Sanctions différentes suivant les fonctionnaires !

                La mise en cause de la responsabilité des fonctionnaires chinois peut être divisée en deux catégories. La première catégorie concerne la responsabilité « politique », tandis que la seconde responsabilité s'appuie, elle, sur une responsabilité « pénale » ! Le premier type de responsabilité porte en quelque sorte sur l'aspect "morale", « ce sont toutes les responsabilités, exigences morales qui incombent aux fonctionnaires dans l’exercice du pouvoir » (responsabilités des plus abstraites !). Alors que le second type de responsabilité porte sur la question de la « transgression de la loi » !

                Lorsqu’un fonctionnaire chinois est poursuivi, c’est normalement l'"organe de gestion des cadres et des hauts dirigeants du parti" qui enquête et juge l’affaire. Mais en Chine, cet organe n’est bien évidemment pas indépendant, car tous ses membres appartiennent à la clique du Parti ! Vous imaginez un peu le travail de cet organe, ils doivent sanctionner des fonctionnaires comme eux, qui ont parfois une position dans le parti plus élevée que la leur ! On ne vous explique pas les retours de bâtons que cela peut provoquer (sachant en plus que les fonctionnaires sanctionnés « ressuscitent » au bout de quelques années, comme nous l’avons déjà indiqué plus haut).  

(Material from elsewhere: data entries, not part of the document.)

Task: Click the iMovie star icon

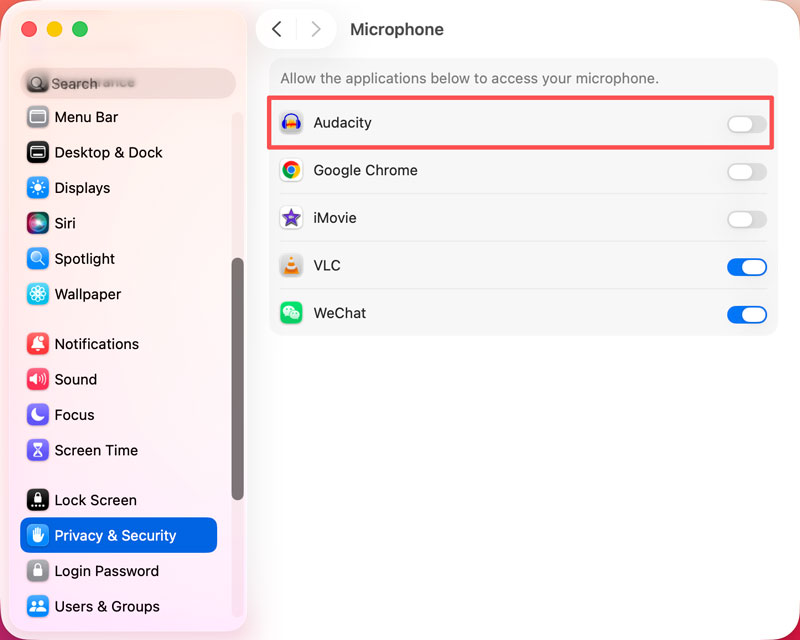Action: coord(291,218)
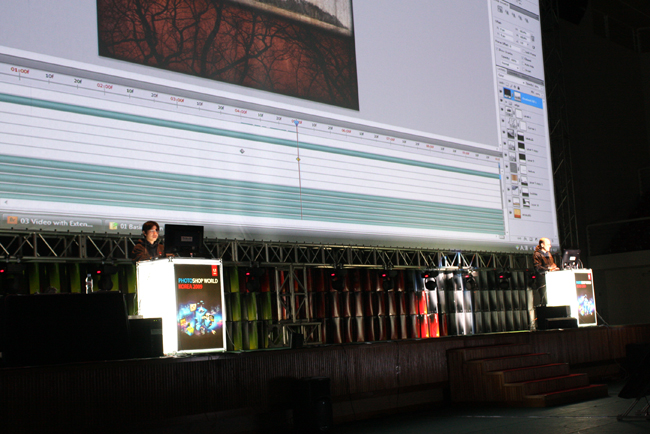
Task: Hide the bottom orange-thumbnail layer via its eye
Action: pos(510,211)
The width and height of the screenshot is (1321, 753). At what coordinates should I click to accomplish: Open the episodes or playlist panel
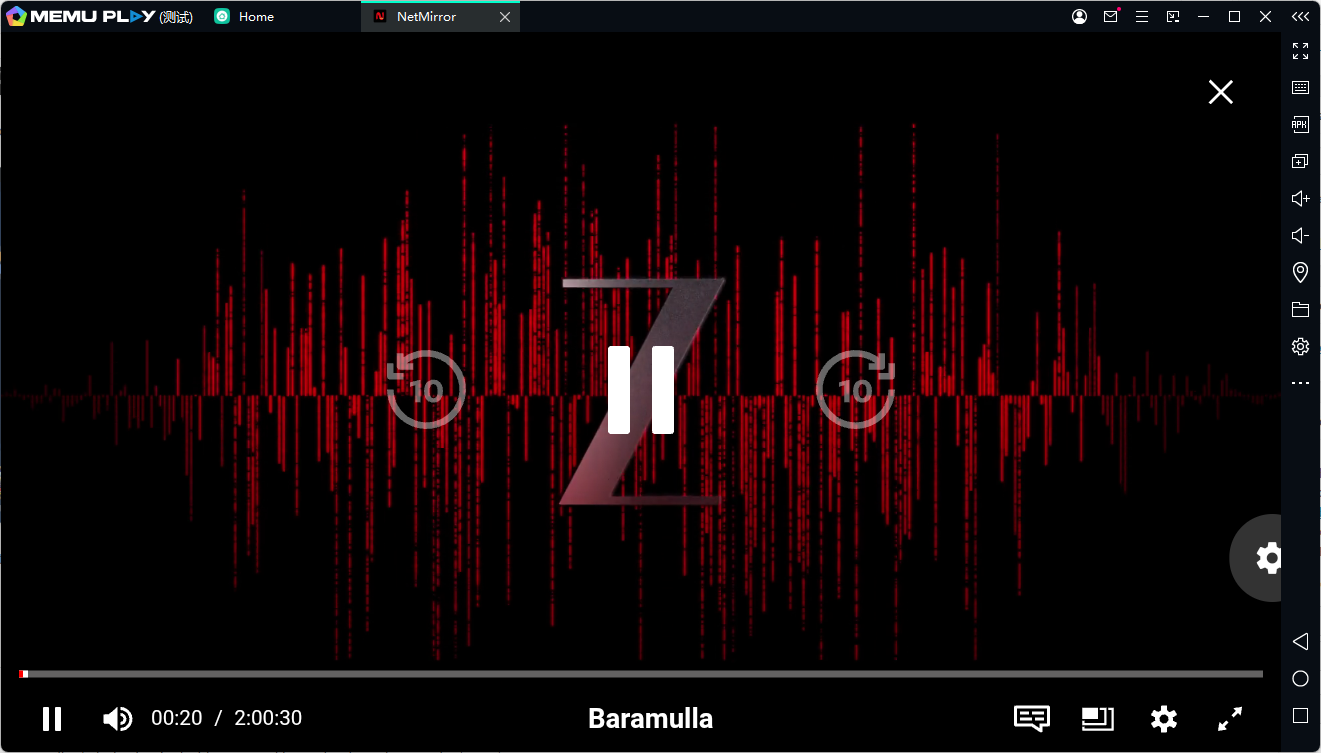(1097, 718)
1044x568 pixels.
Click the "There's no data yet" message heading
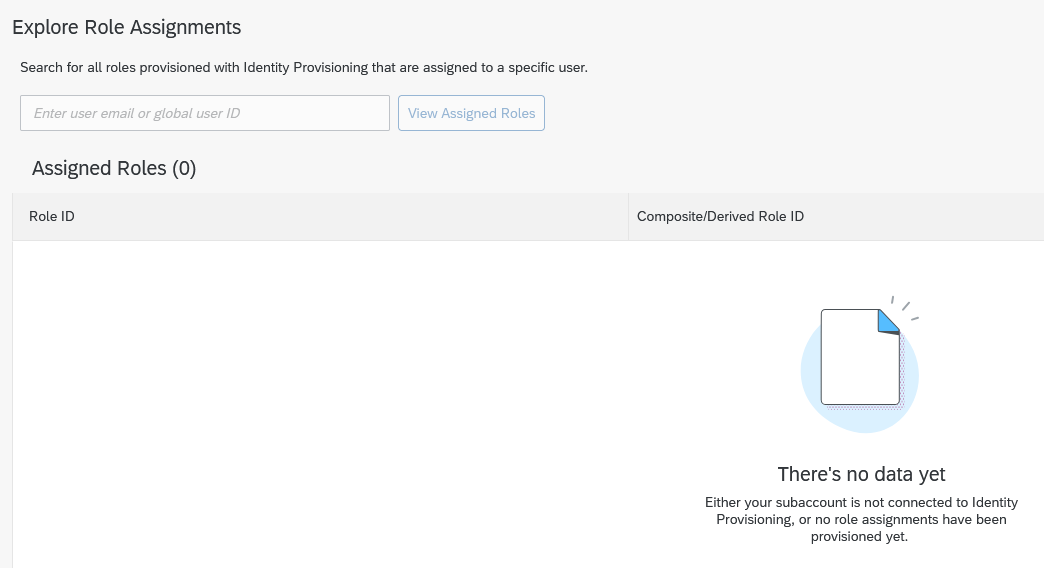(x=861, y=474)
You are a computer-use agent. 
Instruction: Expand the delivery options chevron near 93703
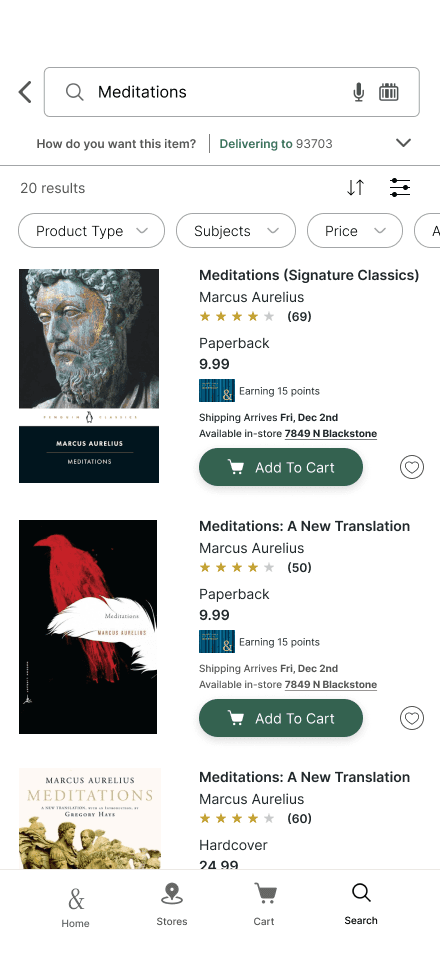pyautogui.click(x=403, y=143)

 Étant donné que tous les pouvoirs sont concentrés entre les mains d’une minorité, il n’existe pas réellement de différence (dans la pratique) entre ces deux types de responsabilité (les sanctions sont ainsi prises par les plus hauts dirigeants de l'État pour les affaires les plus retentissantes). Enfin, le système politique chinois est d’une telle opacité, que les connivences sont présentes à tous les étages de la hiérarchie administrative, judiciaire, policière et politique chinoise ! Dans ces conditions, comment les uns peuvent-ils juger les autres en toute indépendance et en toute honnêteté si ceux qui ont été sanctionnés peuvent retrouver les sommets de la hiérarchie (qui dit sommet de la hiérarchie, dit possibilité de rendre les coups pris…). Comment ce système injuste, inégalitaire au plus haut point ne pourrait-il pas favoriser « copinage, réseau d’influence mafieux, corruption et compagnies » ? Car, n’oublions pas que les promotions (ou simplement parfois la conservation de son poste !) dans l’administration en Chine ne sont possibles que si vous entretenez votre réseau (inutile de rappeler que la protection du travail est inexistante !), or, quels sont les moyens pour l’entretenir ? Enveloppe rouge (红包), rendre des services… Autant de pratiques inacceptables qui peuvent être mises en place dans un système politique, administratif obscur comme celui de la Chine  !!!

                 Par conséquent, comment ces hommes (car la plupart des politiques en Chine sont des hommes) pourraient inspirer la moindre opinion favorable à l’homme de la rue, quand on voit les magouilles, les comportements mafieux auxquels se livrent ces fonctionnaires (et le train de vie honteux qui va avec) ! Donc, lorsque ces fonctionnaires « ressurgissent » après avoir été évincés de la scène politique, administrative ou financière (c’est du pareil au même), les Chinois ne voient ces gens-là que comme des « pourris, des vendus, des ordures… »; qui pourrait les blâmer ? Mais ce fatalisme teinté d’exaspération à lui aussi une limite ! Le nettoyage au Kärcher (cher à notre président) ne suffirait pas en Chine, il pourrait en faire tout de même la promotion aux dirigeants chinois, ça ne pourrait pas faire de mal !!!